## UV Method For Finding Optimal Solution of TP

### Step 1

First, construct a transportation table entering the origin capacities `$a_i$`

, the destination requirements `$b_j$`

and the cost `$c_{ij}$`

. (If the TP is unbalanced convert it into a balanced TP by adding a dummy row or dummy column as per the requirement taking zero costs).

### Step 2

Find an initial basic feasible solution by any one method (preferably Vogel’s Approximation Method).

### Step 3

If the number of allocations are $(m+n-1)$ then the solution is non-degenerate. Goto next step. If the number of allocations are $< (m+n-1)$ then the solution is degenerate. Then allocate $\varepsilon$ in a row or column which cross off simultaneously.
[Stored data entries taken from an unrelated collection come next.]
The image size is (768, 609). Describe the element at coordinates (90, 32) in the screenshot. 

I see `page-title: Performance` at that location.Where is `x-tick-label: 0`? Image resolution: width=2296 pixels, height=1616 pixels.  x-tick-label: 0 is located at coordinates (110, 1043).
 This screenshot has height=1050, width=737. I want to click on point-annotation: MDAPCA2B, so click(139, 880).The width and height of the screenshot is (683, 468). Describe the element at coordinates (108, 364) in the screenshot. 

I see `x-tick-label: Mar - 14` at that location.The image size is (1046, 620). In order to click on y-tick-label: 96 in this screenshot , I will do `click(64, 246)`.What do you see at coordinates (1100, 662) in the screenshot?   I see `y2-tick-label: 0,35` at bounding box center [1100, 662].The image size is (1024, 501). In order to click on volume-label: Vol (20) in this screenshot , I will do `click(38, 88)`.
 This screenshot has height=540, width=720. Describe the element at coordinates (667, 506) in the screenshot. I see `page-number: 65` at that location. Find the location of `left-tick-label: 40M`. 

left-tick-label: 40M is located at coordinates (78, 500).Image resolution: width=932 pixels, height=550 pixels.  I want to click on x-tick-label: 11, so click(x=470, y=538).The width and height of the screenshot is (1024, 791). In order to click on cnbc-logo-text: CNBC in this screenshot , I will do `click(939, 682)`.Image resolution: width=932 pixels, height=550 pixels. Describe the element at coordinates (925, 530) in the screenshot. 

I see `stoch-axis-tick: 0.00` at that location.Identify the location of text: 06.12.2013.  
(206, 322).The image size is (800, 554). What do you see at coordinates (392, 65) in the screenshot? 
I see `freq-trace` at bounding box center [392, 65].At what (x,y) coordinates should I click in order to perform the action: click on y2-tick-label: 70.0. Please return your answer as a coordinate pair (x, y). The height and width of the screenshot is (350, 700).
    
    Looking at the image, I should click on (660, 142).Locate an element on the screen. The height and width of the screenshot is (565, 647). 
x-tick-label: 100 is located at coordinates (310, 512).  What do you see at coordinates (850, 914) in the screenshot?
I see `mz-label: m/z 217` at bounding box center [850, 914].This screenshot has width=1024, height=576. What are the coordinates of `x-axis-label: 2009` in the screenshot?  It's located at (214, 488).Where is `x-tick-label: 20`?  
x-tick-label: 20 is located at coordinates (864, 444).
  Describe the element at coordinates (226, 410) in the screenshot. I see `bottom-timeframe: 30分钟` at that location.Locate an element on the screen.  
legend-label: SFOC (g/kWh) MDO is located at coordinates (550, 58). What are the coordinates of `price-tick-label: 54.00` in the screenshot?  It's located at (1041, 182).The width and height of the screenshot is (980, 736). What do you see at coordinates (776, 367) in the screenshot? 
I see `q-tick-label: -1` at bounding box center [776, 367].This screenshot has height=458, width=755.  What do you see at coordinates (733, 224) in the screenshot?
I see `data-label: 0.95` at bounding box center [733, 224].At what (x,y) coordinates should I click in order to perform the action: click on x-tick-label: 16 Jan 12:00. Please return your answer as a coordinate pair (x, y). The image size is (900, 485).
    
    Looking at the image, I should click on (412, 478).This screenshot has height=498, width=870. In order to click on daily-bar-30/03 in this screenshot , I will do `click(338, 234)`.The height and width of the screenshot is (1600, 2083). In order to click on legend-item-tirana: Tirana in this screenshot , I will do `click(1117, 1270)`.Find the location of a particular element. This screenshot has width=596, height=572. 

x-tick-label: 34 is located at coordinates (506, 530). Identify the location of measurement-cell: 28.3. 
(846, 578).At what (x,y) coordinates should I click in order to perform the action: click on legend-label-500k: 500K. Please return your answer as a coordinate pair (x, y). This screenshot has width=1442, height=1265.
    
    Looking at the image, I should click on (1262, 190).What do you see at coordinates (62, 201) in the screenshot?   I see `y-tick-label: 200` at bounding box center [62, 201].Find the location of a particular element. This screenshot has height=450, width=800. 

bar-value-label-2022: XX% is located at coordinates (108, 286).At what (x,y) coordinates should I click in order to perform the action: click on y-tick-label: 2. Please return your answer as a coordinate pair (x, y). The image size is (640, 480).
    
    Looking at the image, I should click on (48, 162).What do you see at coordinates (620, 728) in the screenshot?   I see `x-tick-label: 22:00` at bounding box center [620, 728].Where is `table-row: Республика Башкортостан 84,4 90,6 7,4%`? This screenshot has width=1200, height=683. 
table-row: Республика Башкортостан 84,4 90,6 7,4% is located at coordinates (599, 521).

And make the number of allocation equals $(m+n-1)$. Go to next step.

### Step 4

For all the basic cells (i.e., allocated cells), solve the system of equations `$u_i +v_j = c_{ij}$`

, for all $i,j$ for which cell $(i,j)$ is the allocated cell, starting initially with some $u_i=0$. Enter these values of $u_i$ and $v_j$ on the transportation table.

### Step 5

For all the non-basic (i.e., non-allocated cells) calculate cost difference `$d_{ij} = c_{ij} -(u_i + v_j)$`

and enter them in the upper left corners of the corresponding cells in brackets i.e., $(\; )$.

### Step 6

Apply optimality test :

- if all $d_{ij} \geq 0$, the current basic feasible solution is optimal.
- if at least one
`$d_{ij} < 0$`

, select the most negative`$d_{ij}$`

(say,`$d_{rs}$`

is most negative), then the variable $x_{rs}$ enters into the basis.

### Step 7

Construct a closed loop that starts and ends at the cell $(r,s)$. Allocate an unknown quantity $+\;\theta$, to the cell $(r,s)$ and assign $-\theta$ alternately at each corner of the loop.

### Step 8

Obtain `$\theta = \min \{ \text{ Allocation having }-\theta\}$`

. Prepare a new transportation table and allocate the amount $\theta$ depending upon the sign $(+$ or $-$) at each corner of the loop.

### Step 9

Go to Step 4 and repeat the process until an optimal solution is obtained.